Test the last step of any multi-step flow directly.

Cookies, hidden fields, and URL params controlling access are all the same bug. Never trust client-side state for authorization.

In Burp: log in as low-priv, grab the session cookie, then swap it into a known admin request in Repeater. 200 with real content means bypass. 403 or 302 means the check is enforced server-side. The Autorize extension automates this across every request.

Labs

LabUnprotected admin functionality

Apprentice · Solved

PortSwigger lab

Goal: find the admin panel and delete carlos.

Appended /robots.txt to the lab URL.
Saw a Disallow: entry pointing at /administrator-panel.
Loaded /administrator-panel directly and deleted carlos.

Takeaway: the textbook "Unprotected functionality" case. robots.txt is the first place to look for "secret" admin URLs because devs use it to keep the panel out of search results, not realizing that publishes the path to anyone who reads the file. Always check /robots.txt, /sitemap.xml, and /.well-known/security.txt on any new target.

LabUnprotected admin functionality with unpredictable URL

Apprentice · Solved

PortSwigger lab

Goal: find the admin panel and delete carlos.

Viewed the home page source in the browser dev tools.
Spotted a JavaScript snippet that hardcoded the admin panel URL inside an if (isAdmin) branch (the script runs for everyone, regardless of role).
Loaded the disclosed URL and used the panel to delete carlos.

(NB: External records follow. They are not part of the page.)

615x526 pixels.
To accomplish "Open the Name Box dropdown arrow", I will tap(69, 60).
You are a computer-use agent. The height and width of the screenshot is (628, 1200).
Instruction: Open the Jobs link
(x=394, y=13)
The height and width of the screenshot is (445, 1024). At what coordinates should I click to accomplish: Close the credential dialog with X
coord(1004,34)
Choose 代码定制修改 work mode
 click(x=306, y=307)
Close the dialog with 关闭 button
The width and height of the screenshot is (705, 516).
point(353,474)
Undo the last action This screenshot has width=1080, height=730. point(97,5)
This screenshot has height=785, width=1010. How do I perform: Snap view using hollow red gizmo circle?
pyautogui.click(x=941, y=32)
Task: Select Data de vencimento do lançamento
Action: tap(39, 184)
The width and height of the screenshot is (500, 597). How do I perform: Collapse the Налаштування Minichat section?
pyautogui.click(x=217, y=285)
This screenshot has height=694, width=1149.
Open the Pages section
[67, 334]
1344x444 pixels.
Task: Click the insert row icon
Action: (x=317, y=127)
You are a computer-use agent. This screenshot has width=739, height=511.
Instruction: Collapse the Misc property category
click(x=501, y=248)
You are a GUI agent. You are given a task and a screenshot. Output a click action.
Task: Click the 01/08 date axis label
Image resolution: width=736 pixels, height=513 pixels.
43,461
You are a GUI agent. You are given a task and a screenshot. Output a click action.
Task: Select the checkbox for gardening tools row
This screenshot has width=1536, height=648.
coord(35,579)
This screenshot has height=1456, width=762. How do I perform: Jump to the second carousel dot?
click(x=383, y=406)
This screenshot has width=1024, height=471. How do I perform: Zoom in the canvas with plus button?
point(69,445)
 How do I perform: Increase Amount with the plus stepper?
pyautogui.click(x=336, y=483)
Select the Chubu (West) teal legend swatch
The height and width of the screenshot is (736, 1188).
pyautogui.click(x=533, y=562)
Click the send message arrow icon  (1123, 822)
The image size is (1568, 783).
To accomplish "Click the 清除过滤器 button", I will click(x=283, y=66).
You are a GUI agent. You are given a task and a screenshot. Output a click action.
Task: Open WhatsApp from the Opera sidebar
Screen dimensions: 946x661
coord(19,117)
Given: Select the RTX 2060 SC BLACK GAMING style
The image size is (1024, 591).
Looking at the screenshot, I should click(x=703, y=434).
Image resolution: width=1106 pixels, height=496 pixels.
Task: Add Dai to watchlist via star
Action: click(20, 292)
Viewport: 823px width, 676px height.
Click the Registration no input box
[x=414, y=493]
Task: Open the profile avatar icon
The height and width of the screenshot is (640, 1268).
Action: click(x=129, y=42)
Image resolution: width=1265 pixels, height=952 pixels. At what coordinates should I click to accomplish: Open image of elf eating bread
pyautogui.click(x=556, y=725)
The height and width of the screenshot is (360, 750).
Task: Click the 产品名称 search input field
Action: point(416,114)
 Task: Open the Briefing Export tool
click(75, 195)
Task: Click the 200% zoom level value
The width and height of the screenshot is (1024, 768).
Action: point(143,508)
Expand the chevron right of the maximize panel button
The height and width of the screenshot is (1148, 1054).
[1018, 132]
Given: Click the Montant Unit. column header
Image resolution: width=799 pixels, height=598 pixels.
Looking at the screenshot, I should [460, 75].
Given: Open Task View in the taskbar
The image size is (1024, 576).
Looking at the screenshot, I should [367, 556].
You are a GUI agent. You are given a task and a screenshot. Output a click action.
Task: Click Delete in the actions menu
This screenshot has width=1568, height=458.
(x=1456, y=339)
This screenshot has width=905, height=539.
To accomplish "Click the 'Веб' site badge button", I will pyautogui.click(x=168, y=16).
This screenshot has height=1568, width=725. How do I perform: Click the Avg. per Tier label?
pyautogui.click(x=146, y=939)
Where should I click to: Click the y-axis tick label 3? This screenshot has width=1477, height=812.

Takeaway: textbook "security through obscurity" failure under the Unprotected Functionality section above. Hard-to-guess URLs leak via client-side code that renders for all users.

LabUser role controlled by request parameter

Apprentice · Solved

PortSwigger lab

Goal: access /admin and delete carlos using the supplied wiener:peter account.

Browsed /admin first as wiener and got blocked.
In Burp Proxy, enabled response interception.
Logged in normally and watched the login response. It set Admin=false as a cookie.
Changed it to Admin=true and forwarded.
/admin loaded; deleted carlos.

Takeaway: textbook "Parameter-based access control" bug. The role decision lived in a cookie the client could trivially edit. Server trusted the cookie value as the source of truth instead of looking up the user's actual role from the session.

LabUser ID controlled by request parameter, with unpredictable user IDs

Apprentice · Solved

PortSwigger lab

Goal: find Carlos's API key when his user ID is a GUID (not a sequential integer).

Found a blog post authored by carlos and clicked his name. The author URL contained his GUID.
Logged in as wiener:peter and went to /my-account?id=<my-guid>.
Swapped my GUID for Carlos's GUID. Page returned Carlos's account details, including the API key.
Submitted the key to solve.

Takeaway: GUIDs don't stop horizontal escalation when the GUID is leaked elsewhere in the app. Author bylines, profile links, mention URLs are all common leaks. "Unguessable" is not the same as "unauthorized."

LabUser ID controlled by request parameter with password disclosure

Apprentice · Solved

PortSwigger lab

Goal: get the administrator's password and use it to delete carlos.

Logged in as wiener:peter and went to the account page. Saw the form prefilled the current user's password in a masked input.
Changed id=wiener to id=administrator in the URL.
Inspected the response in Burp. The masked field's value attribute contained the administrator's plaintext password.
Logged in as administrator and deleted carlos.

Takeaway: textbook "horizontal becomes vertical" chain. A horizontal IDOR plus a password being echoed back in the response equals admin compromise. Lesson: never round-trip secrets to the client, even masked, and never accept the user ID from the URL.